Microsoft finds 16 Windows vulnerabilities with MDASH

Microsoft said its MDASH security system helped researchers find 16 new vulnerabilities across the Windows networking and authentication stack. The findings include four Critical remote code execution flaws. For enterprises that depend on Windows hardening, the shift is less about a single model and more about an agent system that can chase bugs end to end.

MDASH and Windows security

The Microsoft Security multi-model agentic scanning harness is codenamed MDASH, and Microsoft’s Autonomous Code Security team built it. The harness orchestrates more than 100 specialized AI agents across an ensemble of frontier and distilled models. Microsoft says the agents discover, debate, and prove exploitable bugs end to end, which is the part security teams usually have to do manually.

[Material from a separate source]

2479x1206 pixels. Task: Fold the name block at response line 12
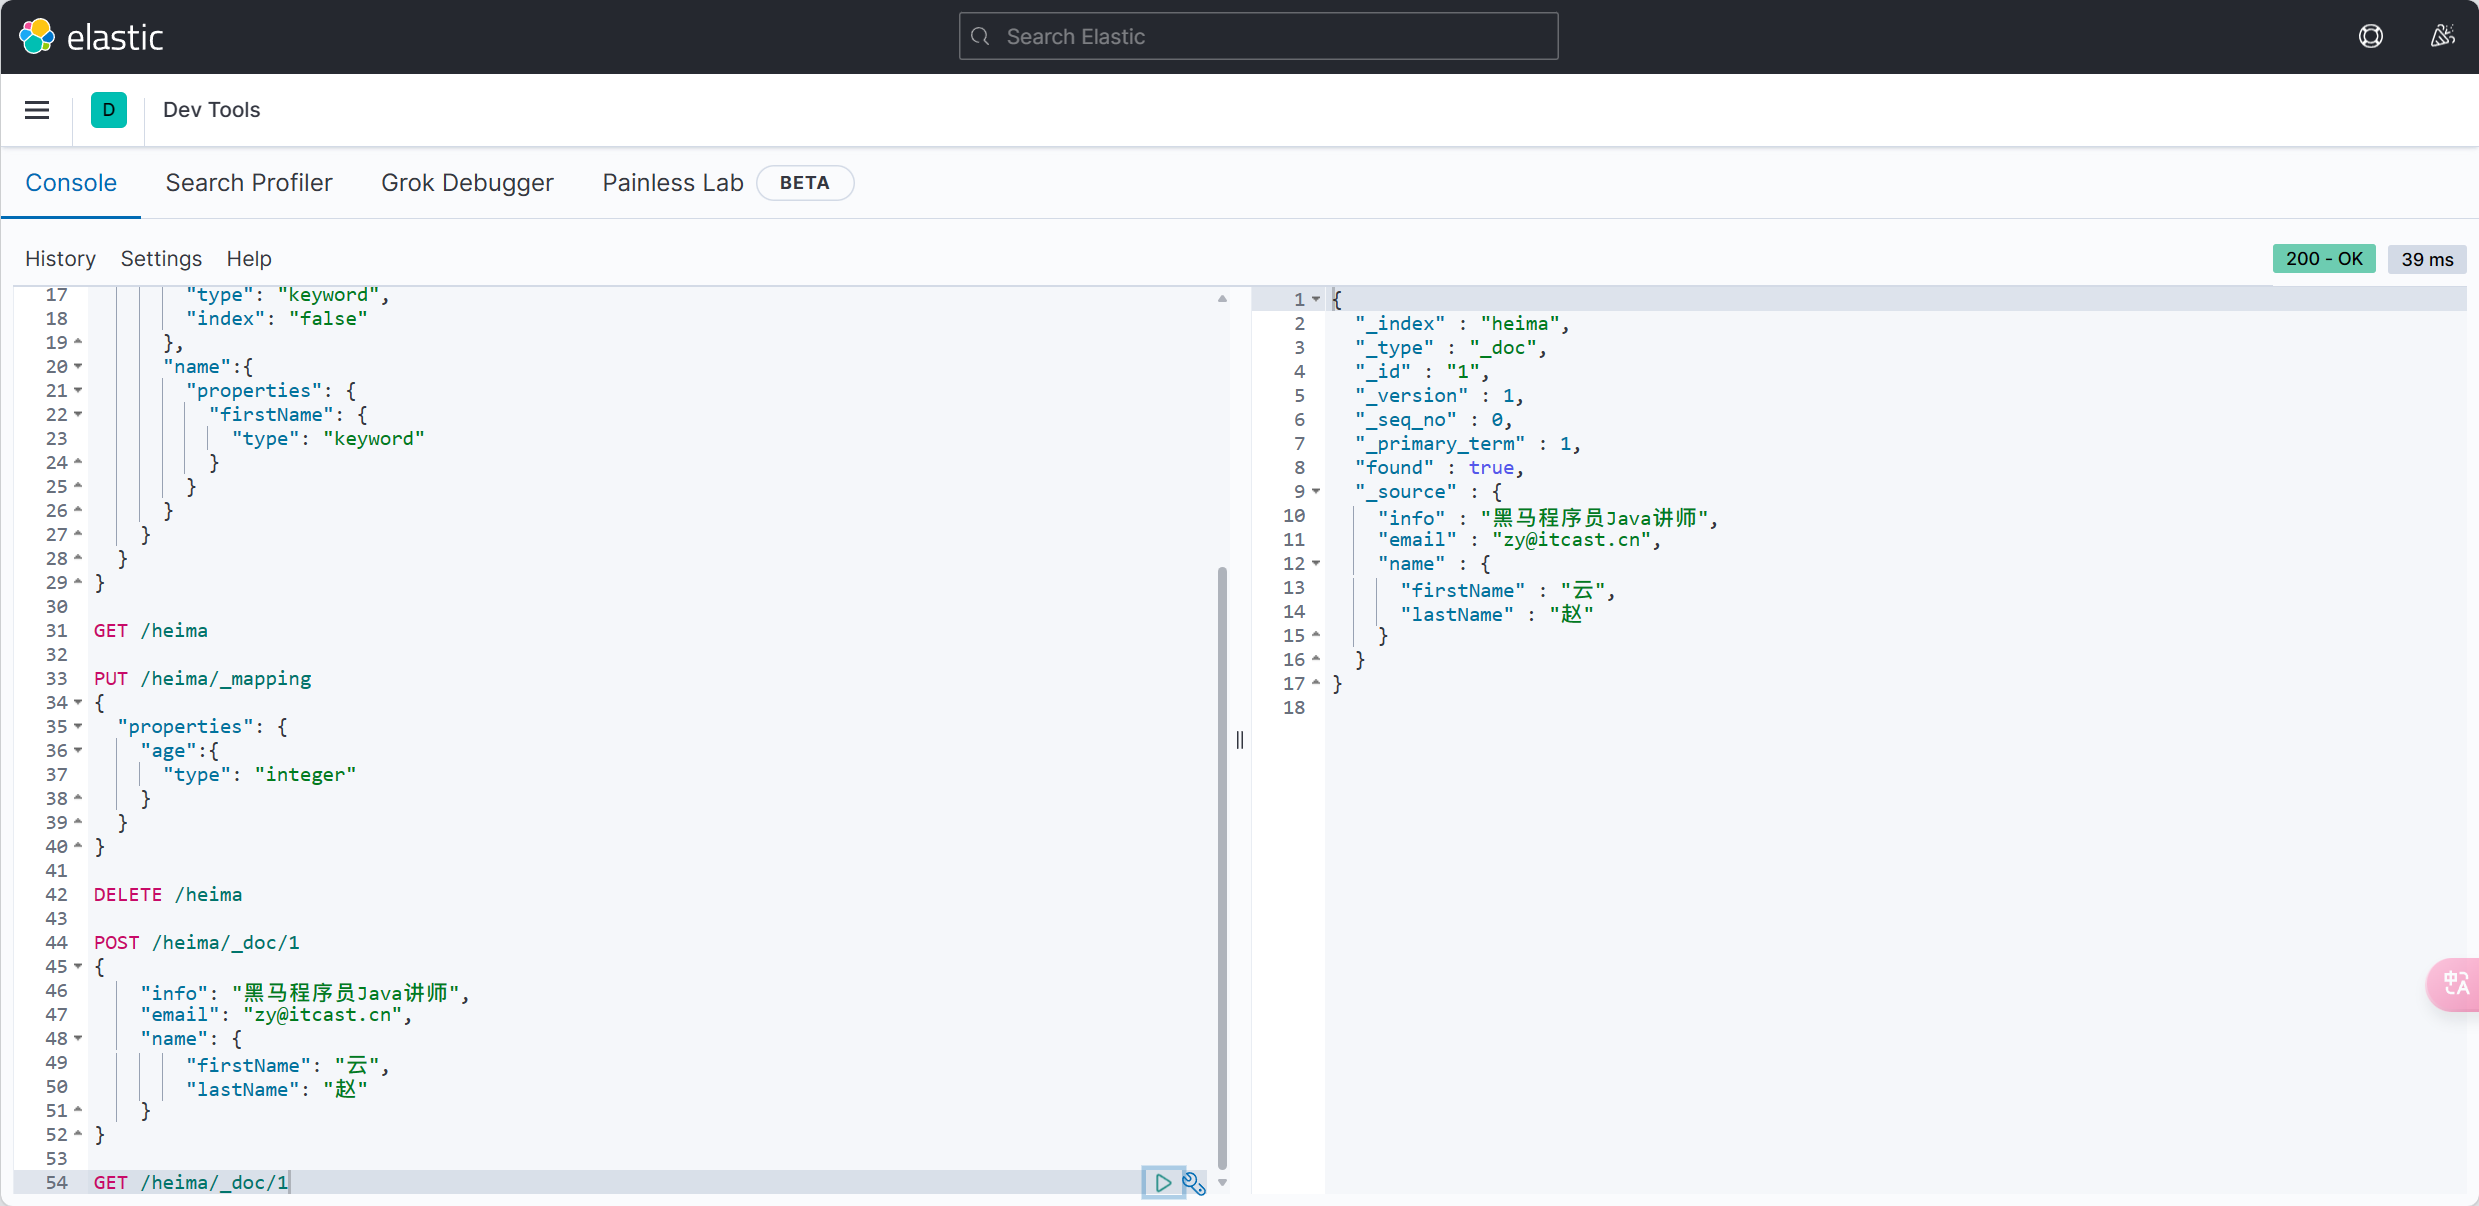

Microsoft said the system found all 21 planted vulnerabilities on a private test driver with zero false positives. It also reached 96% recall against five years of confirmed Microsoft Security Response Center cases in clfs.sys and 100% recall in tcpip.sys. Those numbers suggest the harness is doing more than flagging suspicious code paths; it is catching the bugs researchers actually care about.

CyberGym score 88.45

On the public CyberGym benchmark of 1,507 real-world vulnerabilities, MDASH scored 88.45%. Microsoft said that was the top score on the leaderboard. It said the result was roughly five points ahead of the next entry. That gap matters because it puts the system ahead on a public test, not just in an internal demo.

The findings came from close collaboration between ACS and Microsoft Windows Attack Research and Protection. Microsoft said the ACS team was assembled to move AI-powered vulnerability research from a research curiosity to production engineering at enterprise scale. Several team members previously worked on Team Atlanta, which won the $29.5 million DARPA AI Cyber Challenge.

Private preview at Microsoft

Codename MDASH is already being used by Microsoft security engineering teams. A small set of customers is also testing it in a limited private preview. The open question is pricing for wider access, because Microsoft has not said what the broader rollout will cost or when that private preview will expand.